Posted July 03, 2020 at 09:35 AM Under "Animal Behavior, Training & Enrichment"
Feline bonded pairs

We currently have a large number of bonded cats at our shelter- more pairs than we have single cats, at the moment. Our shelter manager would like us to asses the pairs and determine 1) if they are truly bonded, and 2) which pairs we can separate. Do any of you have protocol for determining who needs to stay together that you'd be willing to share?

At this point we tend to take the word of the previous guardian that they are bonded to start and house them together. Then we observe how they act when they are out and about for floor time- do they stick together? Do they separate to explore on their own? Do either of the cats act stressed if the other gets out of sight? It is all very subjective though, and we end up with some staff saying they are too bonded to separate and other staff saying they would be fine apart.
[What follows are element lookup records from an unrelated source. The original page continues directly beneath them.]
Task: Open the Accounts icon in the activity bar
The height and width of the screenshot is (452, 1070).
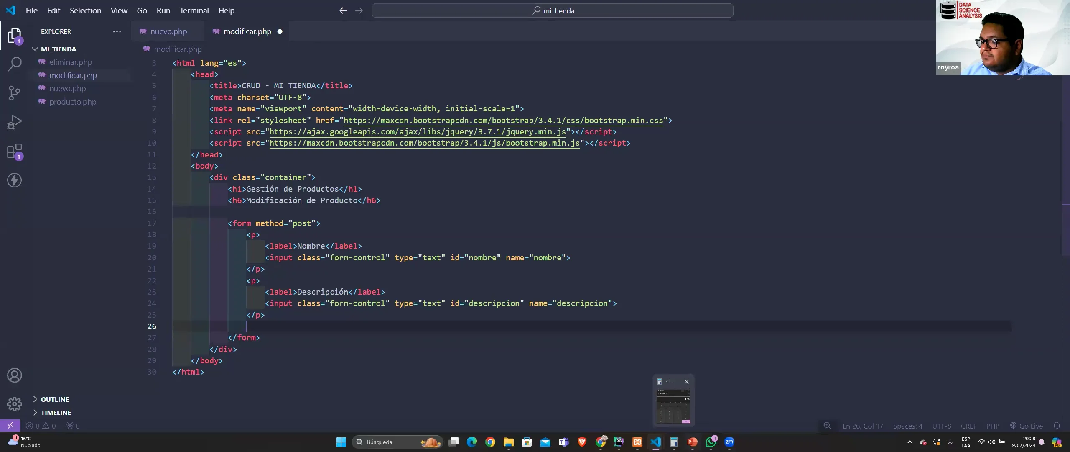Action: tap(15, 375)
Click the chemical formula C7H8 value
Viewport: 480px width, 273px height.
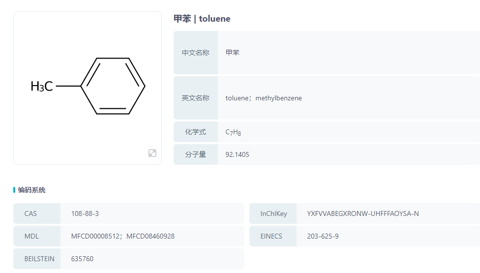pyautogui.click(x=233, y=132)
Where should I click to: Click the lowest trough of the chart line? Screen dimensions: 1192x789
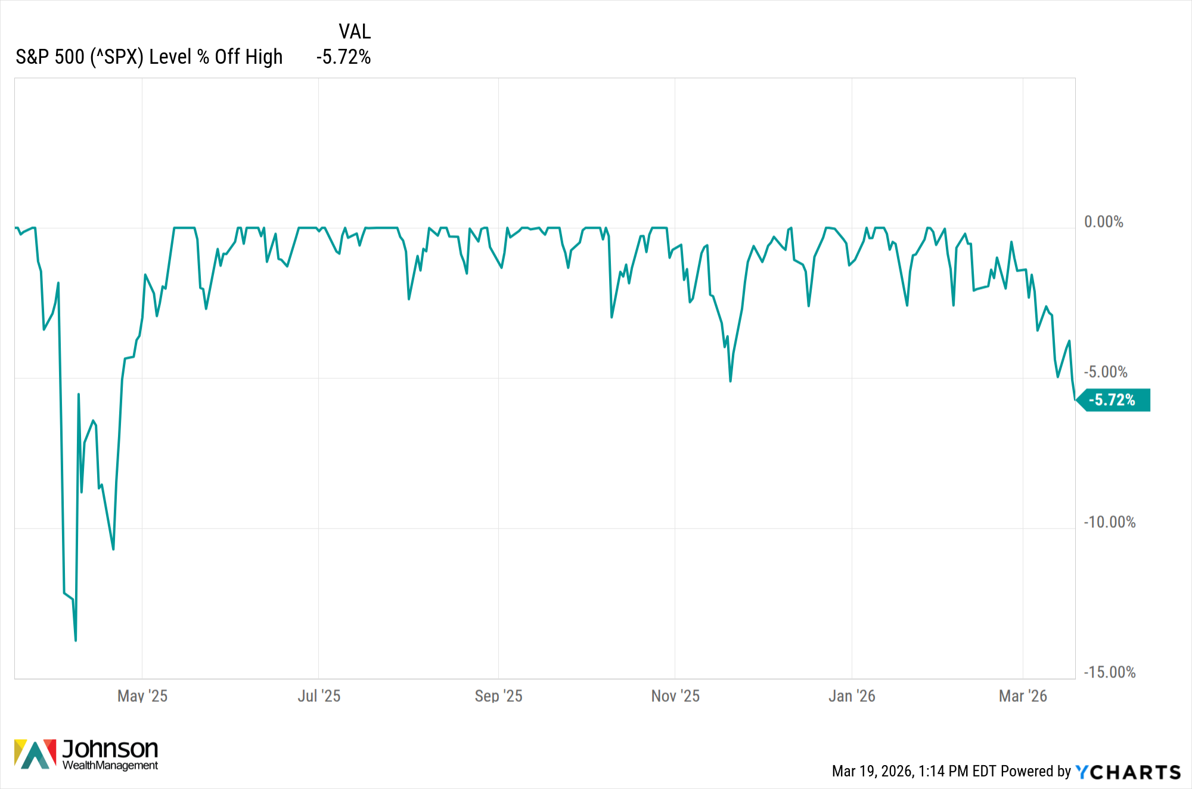tap(76, 641)

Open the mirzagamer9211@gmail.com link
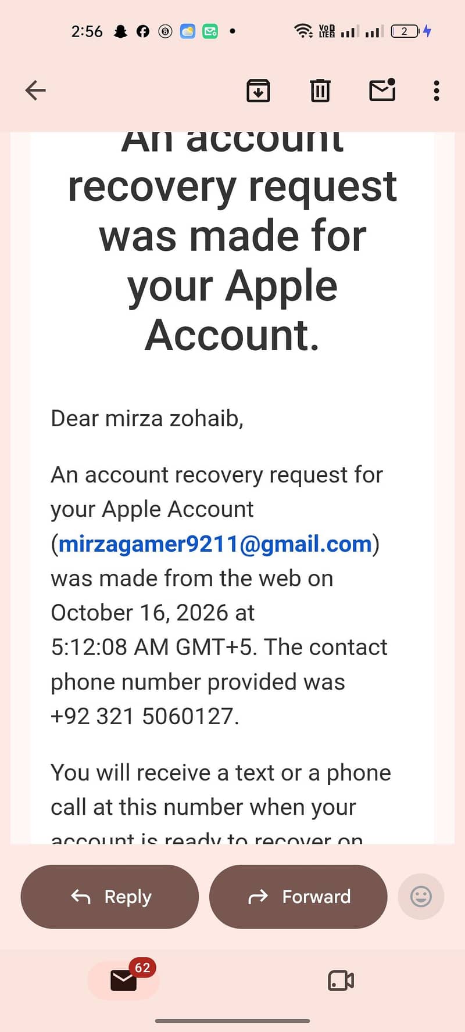click(x=215, y=544)
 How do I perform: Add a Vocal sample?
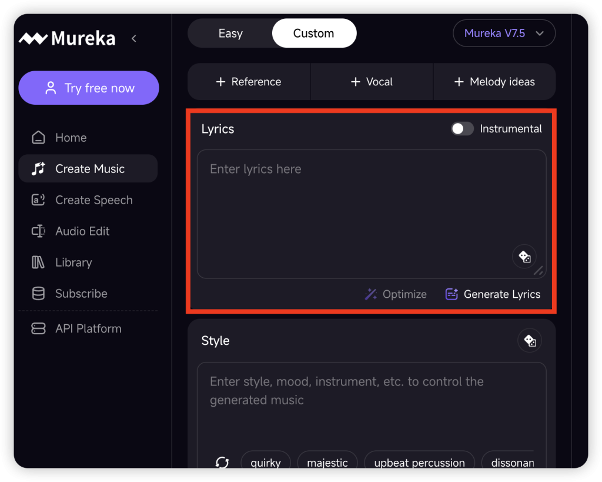pyautogui.click(x=372, y=82)
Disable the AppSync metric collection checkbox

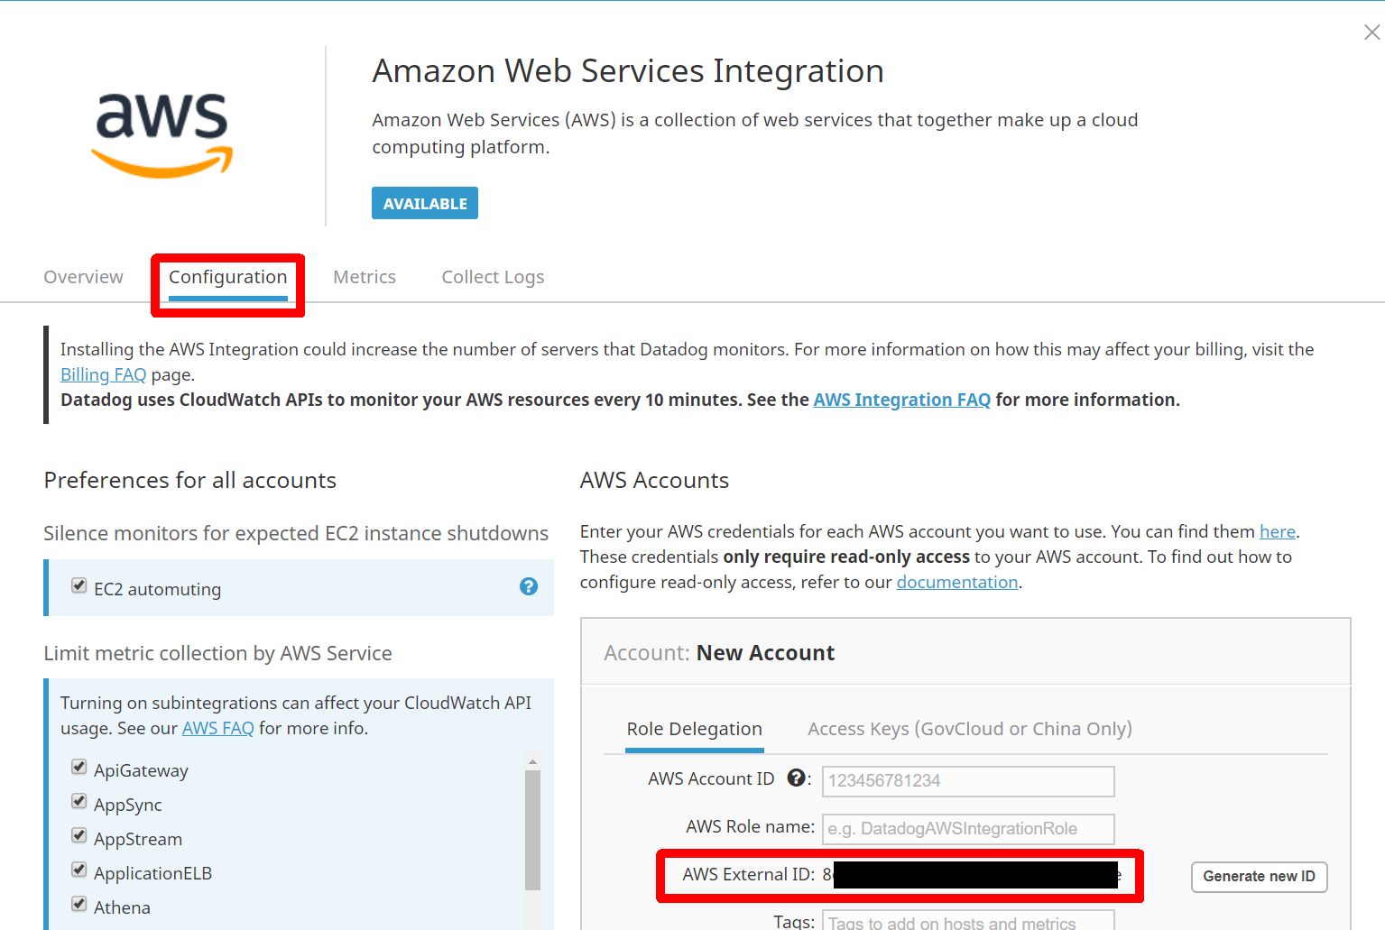pos(79,802)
I've spent some time trying to find studies that address bonded cats and haven't had any luck, nor have I been able to find any strategies for objectively determining which pairs can be separated. I would love any input you folks have!

  • July 06, 2020 at 01:22 PM

    Our shelter bonds cats who are one year old or older only. We do not bond anything under one year of age.

    We bond them for the first 30 days and heavily market them in hopes that they get adopted. Our bonded pairs take longer to adopt than cats who are not bonded.

    We try to move them into a community room as soon as it is safe. If they get along with other cats well then we will unbond them at 30 days in hopes of increasing their chances for adoption.

    If there is one cat that is really shy or hard to place, we may keep them bonded longer in hopes that the one that is highly desirable will help the other get adopted.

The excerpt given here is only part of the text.